CTP ile TDP’nin kıta sahanlığının sınırlandırılmasını öngören anlaşmaya “hayır” diyecek olmasına tepki gösteren geniş bir çevre oluştu.

Bunların içinde, ülkede bir tek şey dışında her şeyi mümkün görenler var.

Örneğin Cumhurbaşkanı’nın, Hükümet'in ve Meclis'in bilgisi olmadan uluslararası bir anlaşmaya imza atması “mümkün...”

Hatta Cumhurbaşkanı’nın başka amaçlarla gittiği bir yerde, kendisinin dahi imza aşamasında bilgisine getirilen bir anlaşmayı imzalamak durumunda kalması da “mümkün...”

Başbakan’ın “Anlaşma konusunda bilgilendirilmedim; Dışişleri Bakanı’mı bile imza törenine götürmediler” diyerek açıkça sitem ettikten sonra, partisinin ateşli bir “evetçi” kesilmesinde de bir tuhaflık yok; bu da “mümkün...”

Fakat bu anlaşmanın içeriğini ya da imzalanış şeklini beğenmeyip buna itiraz etmek “imkânsız...” Erdoğan ile Eroğlu’nun imzaladığı bir anlaşmaya “hayır” demek kimin haddine?

En ilginç yorumlardan birisi, gazetede görüşü yayınlanan vatandaşlardan birisine aitti.

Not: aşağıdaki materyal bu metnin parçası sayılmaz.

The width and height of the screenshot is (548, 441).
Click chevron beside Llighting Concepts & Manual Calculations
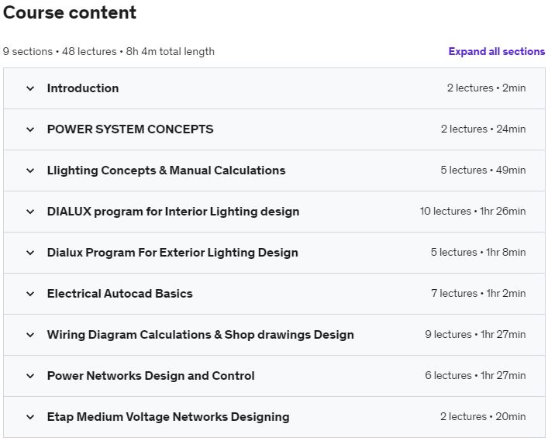(30, 171)
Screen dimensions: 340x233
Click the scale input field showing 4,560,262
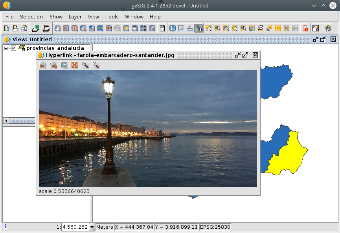[x=75, y=227]
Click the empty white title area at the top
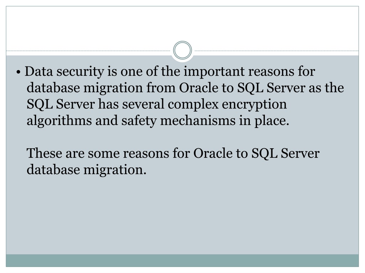Image resolution: width=365 pixels, height=273 pixels. 182,26
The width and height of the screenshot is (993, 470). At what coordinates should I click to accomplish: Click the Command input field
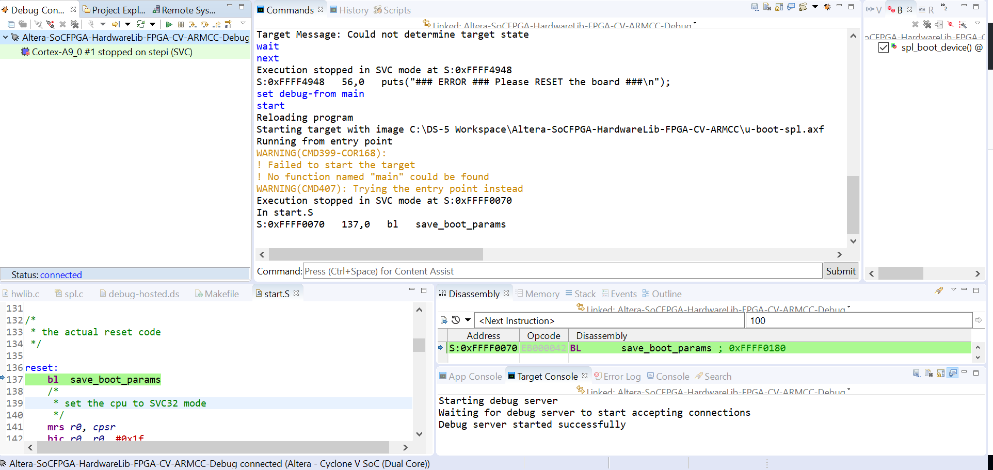(562, 271)

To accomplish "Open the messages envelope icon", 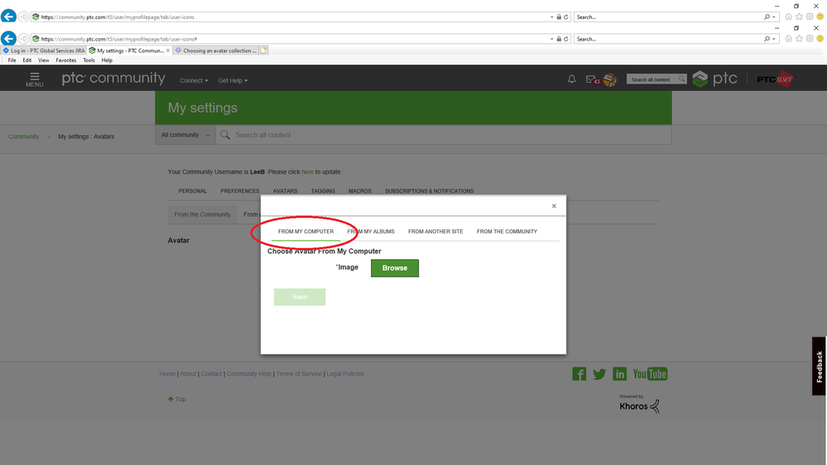I will point(590,79).
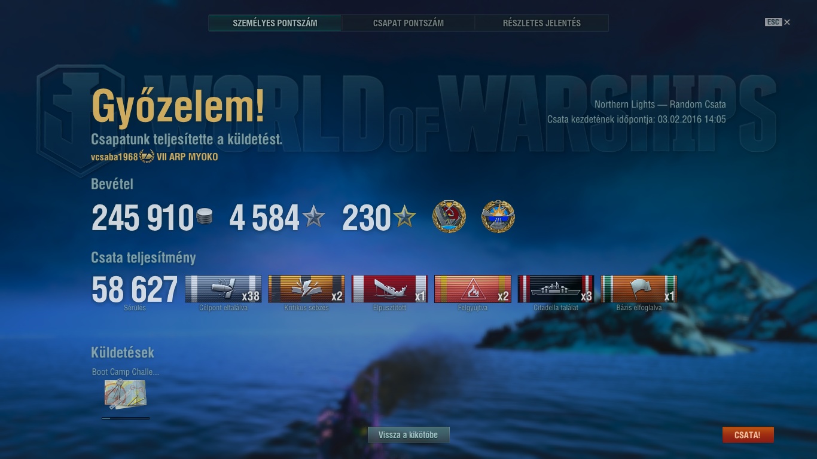
Task: Select the Bázis elfoglalva flag ribbon
Action: pyautogui.click(x=639, y=289)
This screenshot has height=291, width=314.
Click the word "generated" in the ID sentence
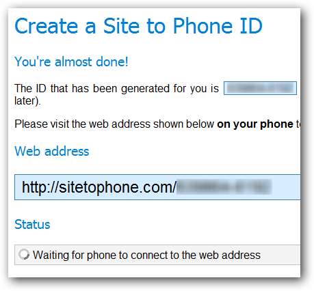[x=145, y=89]
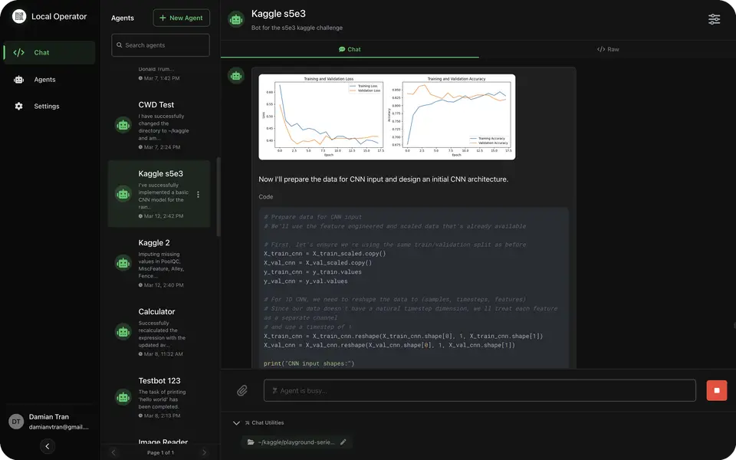Open the three-dot menu on Kaggle s5e3

198,194
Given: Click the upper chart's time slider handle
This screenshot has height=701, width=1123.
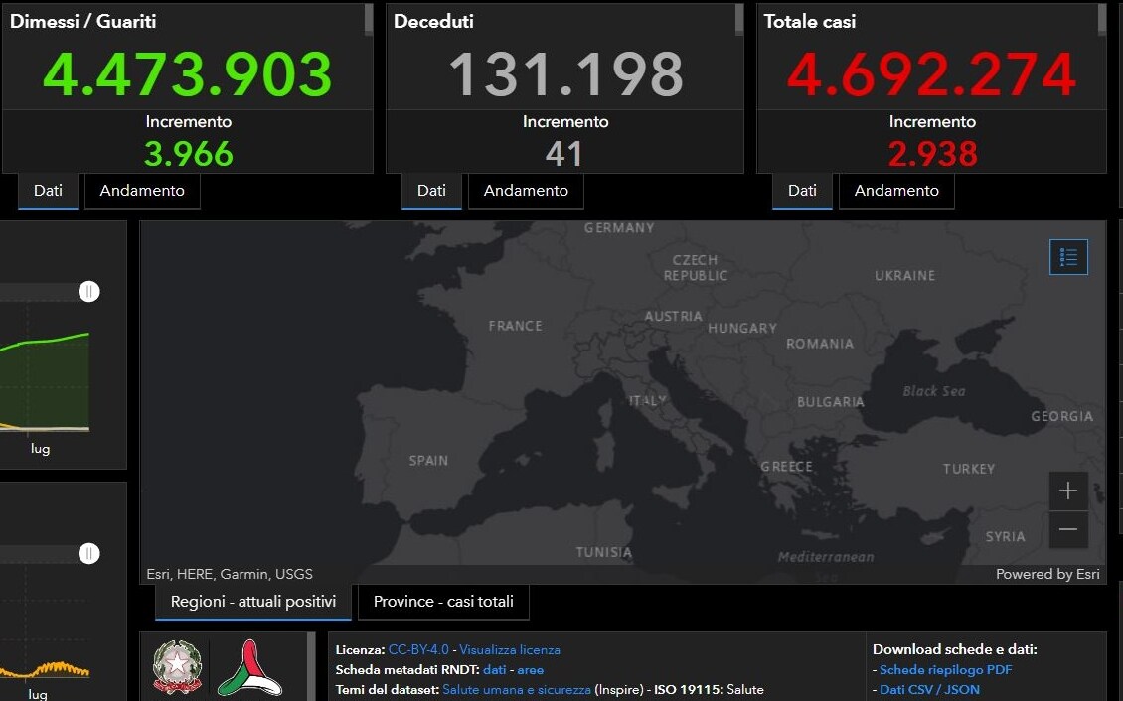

Ankara’nın sözünden çıkılmasına öfkelenen bu vatandaşa göre “Türkiye’nin buradaki muhalefeti daha sıkı kontrol etme zamanı çoktan geldi.”

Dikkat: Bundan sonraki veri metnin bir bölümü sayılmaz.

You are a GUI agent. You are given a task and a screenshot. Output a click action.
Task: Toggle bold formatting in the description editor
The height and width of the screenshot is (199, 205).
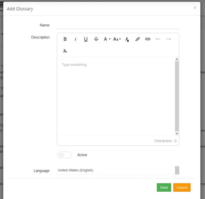tap(65, 39)
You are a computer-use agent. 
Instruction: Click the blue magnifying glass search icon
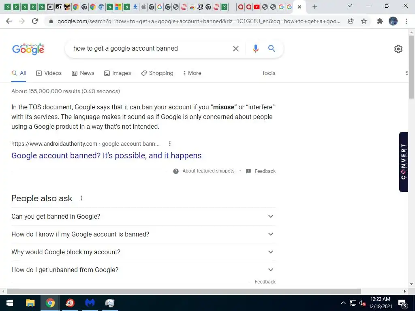pyautogui.click(x=272, y=49)
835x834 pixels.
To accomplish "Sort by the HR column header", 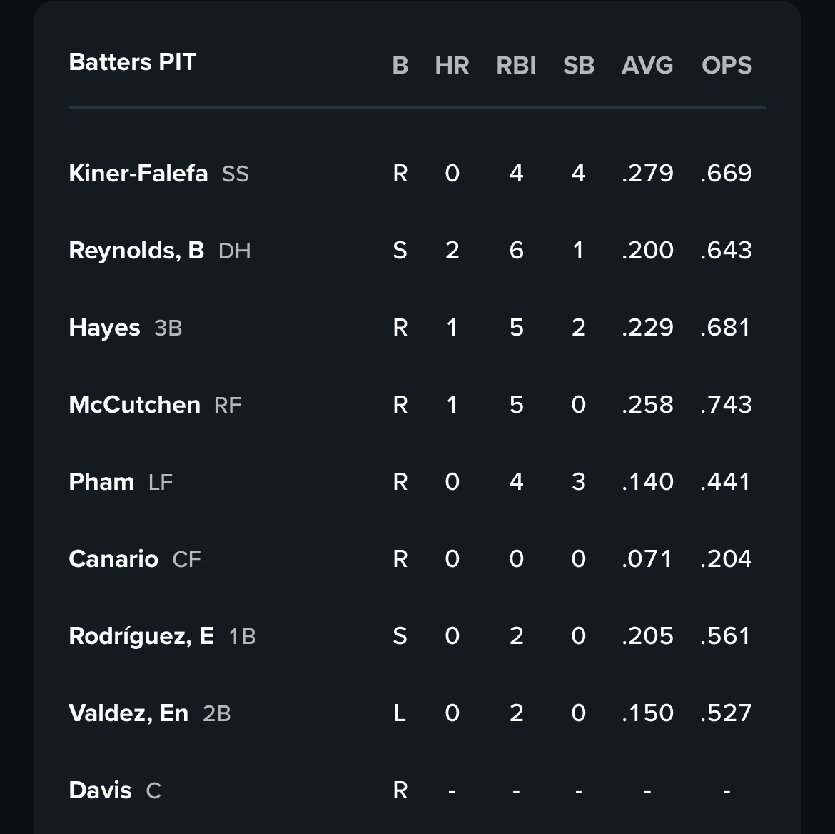I will click(x=452, y=66).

Son dönemde bir de “birlik beraberlik” teması yine tedavüle sürüldü. “Rum’a ve dünyaya karşı tek vücut olunması gereken bu dönemde muhalefet niye çıkıntılık yapıyor ki?” diyenlerin “birlik ve beraberlik”ten anladığı şey hiç de kucaklayıcı değil.

“Birlik beraberlik”; New York öncesinde gereksiz bir şeyken, her şey bittikten ve kimsenin bu anlaşmaya tek satırlık bir katkı yapma ihtimali kalmadıktan sonra “elzem” hale geliverdi.

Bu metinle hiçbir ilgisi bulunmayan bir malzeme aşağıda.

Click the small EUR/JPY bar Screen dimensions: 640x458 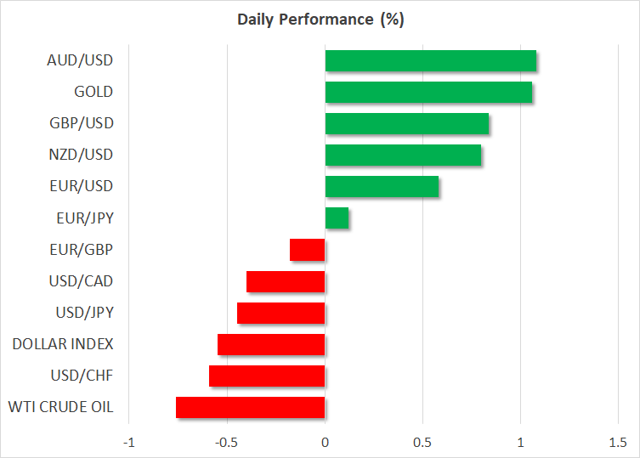(x=337, y=218)
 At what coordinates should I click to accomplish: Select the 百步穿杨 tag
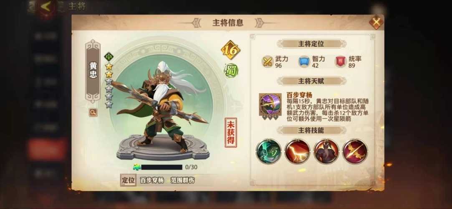pos(152,181)
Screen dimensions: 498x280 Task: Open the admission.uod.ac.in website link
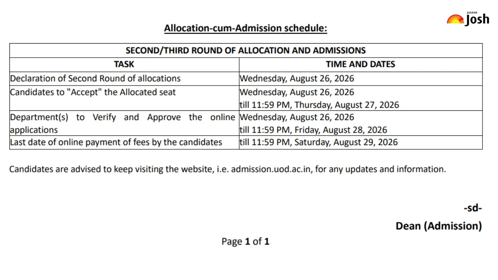click(x=271, y=169)
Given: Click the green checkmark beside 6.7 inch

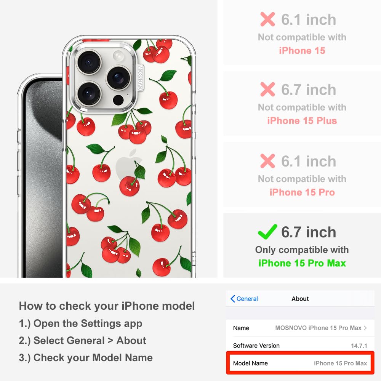Looking at the screenshot, I should (x=267, y=232).
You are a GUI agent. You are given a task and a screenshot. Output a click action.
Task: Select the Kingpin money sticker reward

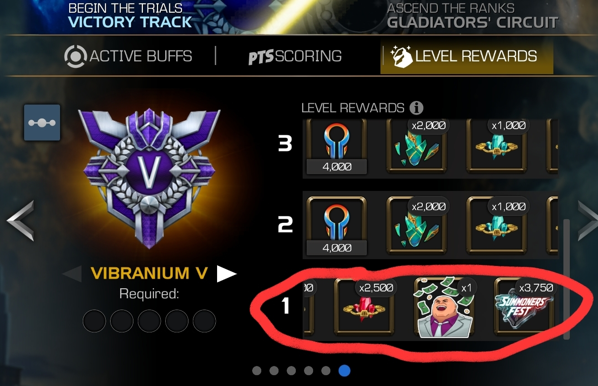coord(445,308)

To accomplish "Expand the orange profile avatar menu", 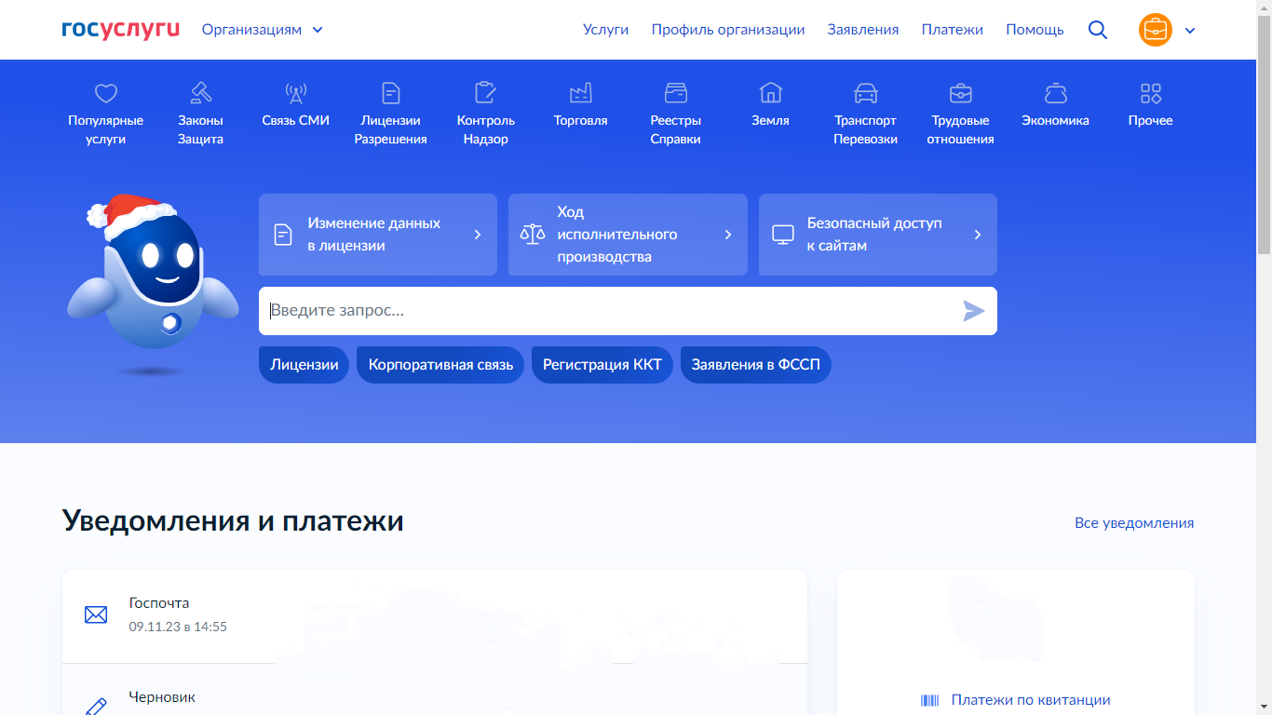I will pyautogui.click(x=1166, y=30).
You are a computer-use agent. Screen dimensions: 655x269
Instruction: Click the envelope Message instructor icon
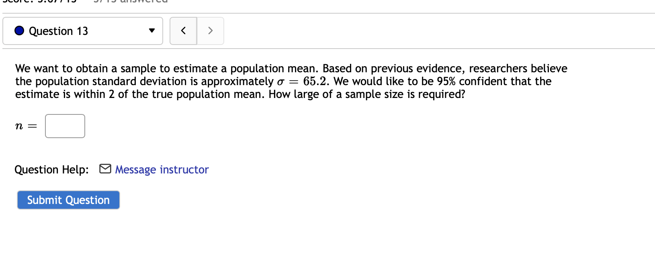(x=104, y=169)
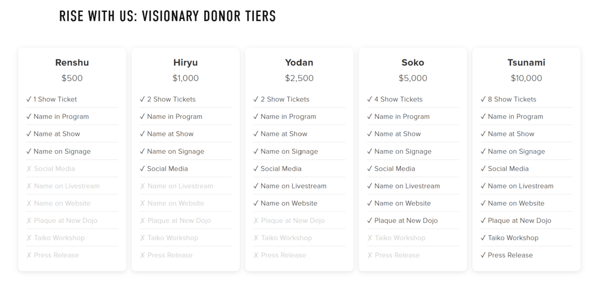Click the 4 Show Tickets benefit in Soko
Screen dimensions: 600x289
pos(398,99)
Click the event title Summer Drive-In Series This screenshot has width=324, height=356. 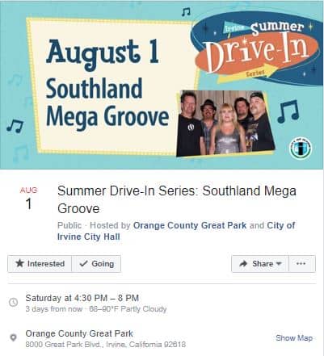tap(177, 199)
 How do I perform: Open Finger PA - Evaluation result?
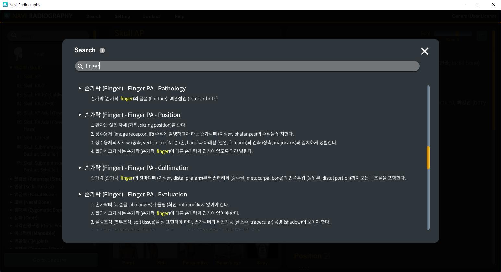coord(135,194)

Yani Erdoğan’la Eroğlu’nun, netameli bir konuda “birlik ve beraberlik” gözetmeden beş on dakikada uzlaşması “mümkün”; fakat imzalar atıldıktan sonra “hizadan çıkanların” yaptıkları ihanete eş...

Bir ülkede herhangi bir partinin herhangi bir konuda aldığı karar ya da takındığı tutum, çok sert bir şekilde eleştirilebilir. Bu partilerin demokratik ölçüler içinde kalınarak yerden yere vurulması bile doğal bir siyasal hak... Kamuoyunun beğenmediği kararları değiştirmek için devreye girmesinde bir gariplik yok.

Tuhaf olan, partilere hiç de demokratik olmayan bir şekilde hareket alanı çizmek ve sınırlama getirmektir. “Ne yani koskoca Türkiye Başbakanı’nın hiç işi yoktu da neye imza atacağını size mi soracaktı?” diyenler, sadece muhalefet partilerini değil bu ülkedeki tüm kurumları ve aslında bu ülkenin kendisini yok saymış oluyorlar.

Her şey imkân dahilindeyken, Ankara hükümetinin taleplerine karşı çıkmak niye imkânsız görülüyor?

Türkiye’nin AB Bakanı’na göre Kıbrıs’taki bütün partiler meseleye “milli” gözlüklerle bakmak zorunda. “Milli” olmanın objektif kriterleri olsa haydi neyse… Daha düne kadar yerden yere vurulan şeylerin bugün resmi teze dönüştürüldüğü dikkate alınırsa, dönemsel tavırların hiç de tartışılmaz olmadığı görülür.

Bizimle ilgili olan ne varsa tartışabilmeliyiz. Her şey mümkünken, tek şey imkânsız olamaz.